Define your own Measures
One of the most powerful features of this Cube is the fact that you can define you own measures/calculations.
Please read the this article for details.
There are two kinds of Calculators:
-
Standard Calculator returns a polars expression. Use this when you can.
-
Custom Calculator returns a Polars Series. It's flexible but is slower due to the code executing in
Python
and therefore locking the GIL.
There are two kinds of Measures:
- BaseMeasure executed within .filter().groupby().agg() context.
- DependantMeasure executed within .with_columns() context, but after underlying BaseMeasures were executed (in their respective context).
Example
Note 1: In this example the kwargs
are parameters
will be passed to your function through the request. See the chapter on Calc Params
Note 2: make sure your function signatures are exactly as per the example
import ultibi as ul
import polars as pl
import os
os.environ["RUST_LOG"] = "info" # enable logs
os.environ["ADDRESS"] = "0.0.0.0:8000" # host on this address
# Read Data
# for more details: https://pola-rs.github.io/polars/py-polars/html/reference/api/polars.read_csv.html
df = pl.read_csv("./data/titanic.csv")
# Let's add some Custom/Bespoke Calculations to our UI
# Standard Calculator
def survival_mean_age(kwargs: dict[str, str]) -> pl.Expr:
"""Mean Age of Survivals
pl.col("survived") is 0 or 1
pl.col("age") * pl.col("survived") - age of survived person, otherwise 0
pl.col("survived").sum() - number of survived
"""
return pl.col("age") * pl.col("survived") / pl.col("survived").sum()

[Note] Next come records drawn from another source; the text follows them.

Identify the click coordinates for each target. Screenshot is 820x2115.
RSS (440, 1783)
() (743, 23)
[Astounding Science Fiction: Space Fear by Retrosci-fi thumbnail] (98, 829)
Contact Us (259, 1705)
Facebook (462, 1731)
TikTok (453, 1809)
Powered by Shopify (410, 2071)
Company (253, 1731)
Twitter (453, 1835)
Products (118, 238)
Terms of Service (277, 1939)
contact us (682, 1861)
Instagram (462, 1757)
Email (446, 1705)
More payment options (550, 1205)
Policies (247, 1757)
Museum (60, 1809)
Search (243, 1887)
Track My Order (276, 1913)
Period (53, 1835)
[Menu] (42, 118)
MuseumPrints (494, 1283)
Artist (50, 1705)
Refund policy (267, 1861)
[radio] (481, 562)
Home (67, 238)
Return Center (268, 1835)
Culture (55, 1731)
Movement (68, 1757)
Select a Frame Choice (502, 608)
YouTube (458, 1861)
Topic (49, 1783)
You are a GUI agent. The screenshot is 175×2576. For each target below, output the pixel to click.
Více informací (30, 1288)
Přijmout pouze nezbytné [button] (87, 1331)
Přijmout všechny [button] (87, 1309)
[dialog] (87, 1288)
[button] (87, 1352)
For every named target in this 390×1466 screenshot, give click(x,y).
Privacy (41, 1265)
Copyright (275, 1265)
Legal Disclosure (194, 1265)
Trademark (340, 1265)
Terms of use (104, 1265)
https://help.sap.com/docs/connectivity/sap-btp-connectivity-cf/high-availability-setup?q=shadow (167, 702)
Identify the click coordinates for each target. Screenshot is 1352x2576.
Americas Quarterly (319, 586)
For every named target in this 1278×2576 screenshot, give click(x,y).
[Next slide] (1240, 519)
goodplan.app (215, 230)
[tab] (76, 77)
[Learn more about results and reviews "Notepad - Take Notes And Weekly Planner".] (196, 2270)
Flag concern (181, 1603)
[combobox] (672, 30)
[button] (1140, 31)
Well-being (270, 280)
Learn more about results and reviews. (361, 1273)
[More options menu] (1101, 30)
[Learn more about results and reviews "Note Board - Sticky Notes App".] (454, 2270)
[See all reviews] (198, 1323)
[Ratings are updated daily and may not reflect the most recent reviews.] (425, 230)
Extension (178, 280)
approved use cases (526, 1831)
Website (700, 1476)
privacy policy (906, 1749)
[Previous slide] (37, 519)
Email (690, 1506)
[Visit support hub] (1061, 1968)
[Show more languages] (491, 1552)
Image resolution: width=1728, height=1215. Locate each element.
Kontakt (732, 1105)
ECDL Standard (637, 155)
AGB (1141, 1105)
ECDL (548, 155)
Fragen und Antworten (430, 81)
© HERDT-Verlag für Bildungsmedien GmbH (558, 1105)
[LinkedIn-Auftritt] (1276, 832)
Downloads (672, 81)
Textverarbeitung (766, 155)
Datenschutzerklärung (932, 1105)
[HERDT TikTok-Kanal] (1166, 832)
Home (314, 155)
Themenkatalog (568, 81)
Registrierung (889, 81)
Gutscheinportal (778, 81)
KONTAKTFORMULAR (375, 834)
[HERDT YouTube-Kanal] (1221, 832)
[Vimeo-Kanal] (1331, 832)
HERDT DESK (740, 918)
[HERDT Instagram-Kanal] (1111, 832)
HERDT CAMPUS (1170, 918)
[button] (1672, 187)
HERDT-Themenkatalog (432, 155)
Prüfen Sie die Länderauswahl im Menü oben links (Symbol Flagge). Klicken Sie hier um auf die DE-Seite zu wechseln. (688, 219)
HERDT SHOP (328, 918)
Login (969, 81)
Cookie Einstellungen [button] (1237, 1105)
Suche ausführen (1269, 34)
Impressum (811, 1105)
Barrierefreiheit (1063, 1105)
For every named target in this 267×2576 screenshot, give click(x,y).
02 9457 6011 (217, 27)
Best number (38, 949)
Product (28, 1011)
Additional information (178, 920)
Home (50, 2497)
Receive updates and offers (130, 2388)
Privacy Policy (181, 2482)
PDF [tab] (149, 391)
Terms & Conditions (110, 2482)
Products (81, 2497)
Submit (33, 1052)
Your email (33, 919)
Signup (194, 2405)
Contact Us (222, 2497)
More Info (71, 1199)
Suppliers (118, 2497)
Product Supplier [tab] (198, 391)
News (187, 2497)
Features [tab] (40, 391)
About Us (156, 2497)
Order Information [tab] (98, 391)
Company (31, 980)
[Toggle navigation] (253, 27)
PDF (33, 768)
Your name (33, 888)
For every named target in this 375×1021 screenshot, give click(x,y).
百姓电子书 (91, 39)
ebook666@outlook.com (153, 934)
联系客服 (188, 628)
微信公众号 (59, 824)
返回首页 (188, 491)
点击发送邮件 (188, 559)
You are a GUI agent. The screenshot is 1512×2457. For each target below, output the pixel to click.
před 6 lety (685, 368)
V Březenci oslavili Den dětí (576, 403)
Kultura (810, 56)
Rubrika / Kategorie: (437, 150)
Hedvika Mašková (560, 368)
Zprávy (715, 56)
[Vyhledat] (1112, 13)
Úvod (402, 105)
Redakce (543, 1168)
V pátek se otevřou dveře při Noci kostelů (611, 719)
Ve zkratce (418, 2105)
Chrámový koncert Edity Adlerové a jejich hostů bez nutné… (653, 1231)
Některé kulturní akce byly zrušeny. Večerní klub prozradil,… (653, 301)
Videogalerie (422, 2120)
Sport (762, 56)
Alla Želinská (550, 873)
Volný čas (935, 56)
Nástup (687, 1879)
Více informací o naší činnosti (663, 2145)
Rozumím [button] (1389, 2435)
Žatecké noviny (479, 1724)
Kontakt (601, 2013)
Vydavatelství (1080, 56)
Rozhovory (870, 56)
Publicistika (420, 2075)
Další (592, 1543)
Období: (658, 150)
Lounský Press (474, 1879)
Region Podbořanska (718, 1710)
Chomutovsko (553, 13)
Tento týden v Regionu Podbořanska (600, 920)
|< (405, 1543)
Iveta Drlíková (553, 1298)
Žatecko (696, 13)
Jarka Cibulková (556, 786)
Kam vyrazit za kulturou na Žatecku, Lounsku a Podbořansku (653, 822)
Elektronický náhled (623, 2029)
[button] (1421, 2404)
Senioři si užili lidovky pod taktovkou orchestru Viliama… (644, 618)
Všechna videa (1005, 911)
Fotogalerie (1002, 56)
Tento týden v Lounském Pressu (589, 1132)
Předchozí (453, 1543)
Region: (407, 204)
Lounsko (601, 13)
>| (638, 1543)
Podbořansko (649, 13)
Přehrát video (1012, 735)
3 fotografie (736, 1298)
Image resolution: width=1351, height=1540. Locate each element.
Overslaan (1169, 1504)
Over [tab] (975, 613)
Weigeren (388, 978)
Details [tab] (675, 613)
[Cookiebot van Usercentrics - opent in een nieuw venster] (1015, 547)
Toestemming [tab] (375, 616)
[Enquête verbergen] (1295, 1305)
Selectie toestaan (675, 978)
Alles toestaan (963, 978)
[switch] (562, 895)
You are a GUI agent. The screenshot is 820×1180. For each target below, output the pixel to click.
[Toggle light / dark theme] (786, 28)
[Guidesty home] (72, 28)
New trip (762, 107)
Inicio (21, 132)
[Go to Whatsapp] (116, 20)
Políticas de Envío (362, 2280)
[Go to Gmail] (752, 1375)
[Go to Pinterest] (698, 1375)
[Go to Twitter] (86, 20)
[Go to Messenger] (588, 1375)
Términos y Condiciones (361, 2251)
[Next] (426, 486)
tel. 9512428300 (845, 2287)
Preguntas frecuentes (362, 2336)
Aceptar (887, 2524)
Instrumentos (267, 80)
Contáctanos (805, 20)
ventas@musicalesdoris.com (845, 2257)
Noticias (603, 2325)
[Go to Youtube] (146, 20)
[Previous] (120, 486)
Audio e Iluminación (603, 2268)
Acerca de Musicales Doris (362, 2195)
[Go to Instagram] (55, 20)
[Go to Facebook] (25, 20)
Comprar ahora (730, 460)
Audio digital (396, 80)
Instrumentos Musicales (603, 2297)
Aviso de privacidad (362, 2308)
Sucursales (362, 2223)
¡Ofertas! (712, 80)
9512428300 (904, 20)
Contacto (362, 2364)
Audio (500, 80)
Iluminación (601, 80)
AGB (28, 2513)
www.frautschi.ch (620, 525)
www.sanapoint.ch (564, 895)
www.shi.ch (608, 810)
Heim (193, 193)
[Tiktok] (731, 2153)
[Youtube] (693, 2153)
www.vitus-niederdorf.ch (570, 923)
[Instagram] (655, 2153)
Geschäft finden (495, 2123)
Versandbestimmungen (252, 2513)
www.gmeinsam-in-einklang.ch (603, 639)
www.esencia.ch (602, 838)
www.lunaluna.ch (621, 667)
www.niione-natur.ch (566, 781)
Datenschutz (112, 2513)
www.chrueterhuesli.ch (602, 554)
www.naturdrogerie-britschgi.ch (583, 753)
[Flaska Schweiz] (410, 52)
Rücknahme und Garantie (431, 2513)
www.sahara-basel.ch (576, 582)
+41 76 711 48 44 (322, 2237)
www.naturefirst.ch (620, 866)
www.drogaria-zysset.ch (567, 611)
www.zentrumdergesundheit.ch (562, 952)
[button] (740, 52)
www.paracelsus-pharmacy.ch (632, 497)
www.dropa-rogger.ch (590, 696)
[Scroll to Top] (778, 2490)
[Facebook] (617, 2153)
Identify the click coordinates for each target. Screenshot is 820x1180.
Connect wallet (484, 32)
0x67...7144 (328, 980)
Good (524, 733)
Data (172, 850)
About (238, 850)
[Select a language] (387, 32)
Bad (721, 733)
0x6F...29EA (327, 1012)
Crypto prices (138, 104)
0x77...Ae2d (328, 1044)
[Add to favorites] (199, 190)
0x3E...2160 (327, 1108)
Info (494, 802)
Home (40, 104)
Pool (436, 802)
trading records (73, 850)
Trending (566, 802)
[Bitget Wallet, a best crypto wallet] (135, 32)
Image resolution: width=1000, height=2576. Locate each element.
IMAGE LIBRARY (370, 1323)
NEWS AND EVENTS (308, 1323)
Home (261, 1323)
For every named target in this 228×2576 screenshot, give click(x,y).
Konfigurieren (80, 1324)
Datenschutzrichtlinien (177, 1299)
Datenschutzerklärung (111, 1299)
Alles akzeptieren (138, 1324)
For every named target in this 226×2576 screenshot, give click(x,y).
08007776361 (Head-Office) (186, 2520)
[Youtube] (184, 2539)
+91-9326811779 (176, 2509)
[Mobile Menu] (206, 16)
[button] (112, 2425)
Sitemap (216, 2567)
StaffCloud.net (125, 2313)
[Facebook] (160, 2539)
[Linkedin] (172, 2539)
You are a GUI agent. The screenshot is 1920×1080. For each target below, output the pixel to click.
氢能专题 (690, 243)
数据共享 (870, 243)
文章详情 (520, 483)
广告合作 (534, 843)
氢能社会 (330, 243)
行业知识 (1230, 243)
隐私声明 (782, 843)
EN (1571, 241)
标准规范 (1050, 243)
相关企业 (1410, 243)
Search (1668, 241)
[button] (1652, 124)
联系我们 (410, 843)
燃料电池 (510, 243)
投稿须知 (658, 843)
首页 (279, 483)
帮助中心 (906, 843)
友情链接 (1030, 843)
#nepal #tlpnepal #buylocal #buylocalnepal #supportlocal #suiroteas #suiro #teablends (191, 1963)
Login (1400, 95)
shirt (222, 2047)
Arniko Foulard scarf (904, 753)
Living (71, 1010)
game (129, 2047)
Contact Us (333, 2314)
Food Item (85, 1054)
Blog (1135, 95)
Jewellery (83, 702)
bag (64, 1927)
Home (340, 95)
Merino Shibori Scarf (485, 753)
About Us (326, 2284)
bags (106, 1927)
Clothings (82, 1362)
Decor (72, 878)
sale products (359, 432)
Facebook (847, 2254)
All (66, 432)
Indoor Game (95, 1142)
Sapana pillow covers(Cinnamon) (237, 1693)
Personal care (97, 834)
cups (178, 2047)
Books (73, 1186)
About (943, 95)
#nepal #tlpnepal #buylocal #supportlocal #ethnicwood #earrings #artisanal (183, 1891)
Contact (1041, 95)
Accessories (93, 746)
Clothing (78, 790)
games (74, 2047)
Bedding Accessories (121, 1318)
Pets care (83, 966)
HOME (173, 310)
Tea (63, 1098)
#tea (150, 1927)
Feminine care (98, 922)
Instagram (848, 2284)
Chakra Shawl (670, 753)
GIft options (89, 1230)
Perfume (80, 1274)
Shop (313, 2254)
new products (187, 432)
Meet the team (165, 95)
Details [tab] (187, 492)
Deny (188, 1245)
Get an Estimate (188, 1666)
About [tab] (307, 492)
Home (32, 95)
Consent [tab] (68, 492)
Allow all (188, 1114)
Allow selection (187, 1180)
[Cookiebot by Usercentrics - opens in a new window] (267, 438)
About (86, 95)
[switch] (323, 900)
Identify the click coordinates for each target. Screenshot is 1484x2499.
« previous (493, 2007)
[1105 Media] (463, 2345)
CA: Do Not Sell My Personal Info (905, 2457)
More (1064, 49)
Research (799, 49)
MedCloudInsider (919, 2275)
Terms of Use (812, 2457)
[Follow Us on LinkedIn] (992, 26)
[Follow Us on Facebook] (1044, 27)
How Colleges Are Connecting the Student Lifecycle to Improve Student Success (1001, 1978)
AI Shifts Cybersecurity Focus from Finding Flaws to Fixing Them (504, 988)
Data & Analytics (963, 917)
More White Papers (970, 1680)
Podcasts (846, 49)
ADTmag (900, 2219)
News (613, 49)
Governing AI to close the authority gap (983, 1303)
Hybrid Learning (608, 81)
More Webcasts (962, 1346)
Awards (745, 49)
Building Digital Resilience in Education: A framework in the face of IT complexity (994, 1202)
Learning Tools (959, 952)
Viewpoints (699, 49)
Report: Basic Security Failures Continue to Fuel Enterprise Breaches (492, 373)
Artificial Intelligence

# Also a Standard Calculator
def example_dep_calc(kwargs: dict[str, str]) -> pl.Expr:
return pl.col("SurvivalMeanAge_sum") + pl.col("SouthamptonFareDivAge_sum")
# When we need more involved calculations we go for a Custom Calculator
def custom_calculator(srs: list[pl.Series], kwargs: dict[str, str]) -> pl.Series:
"""
Southampton Fare/Age*multiplier
"""
df = pl.DataFrame({"age": srs[0], "fare": srs[1], "e": srs[2]})
# Add Indicator Column for Southampton
df = df.with_columns(pl.when(pl.col("e") == "S").then(1).otherwise(0).alias("S"))
multiplier = float(kwargs.get("multiplier", 1))
res = df["S"] * df["fare"] / df["age"] * multiplier
return res
# inputs for the custom_calculator srs param
inputs = ["age", "fare", "embarked"]
# We return Floats
res_type = pl.Float64
# We return a Series, not a scalar (which otherwise would be auto exploded)
returns_scalar = False
measures = [
ul.BaseMeasure(
"SouthamptonFareDivAge",
ul.CustomCalculator(custom_calculator, res_type, inputs, returns_scalar),
# (Optional) - we are only interested in Southampton, so
# unless other measures requested we might as well filter
# for Southampton only
# However, if if multiple measures requested, their
# precompute_filters will be joined as OR.
[[ul.EqFilter("embarked", "S")]],
# PARAMS tab of the UI
calc_params=[ul.CalcParam("mltplr", "1", "float")],
),
ul.BaseMeasure(
"SurvivalMeanAge",
ul.StandardCalculator(survival_mean_age),
aggregation_restriction="sum",
),
ul.DependantMeasure(
"A_Dependant_Measure",
ul.StandardCalculator(example_dep_calc),
[("SurvivalMeanAge", "sum"), ("SouthamptonFareDivAge", "sum")],
),
]
# Convert it into an Ultibi DataSet
ds = ul.DataSet.from_frame(df, bespoke_measures=measures)
ds.ui()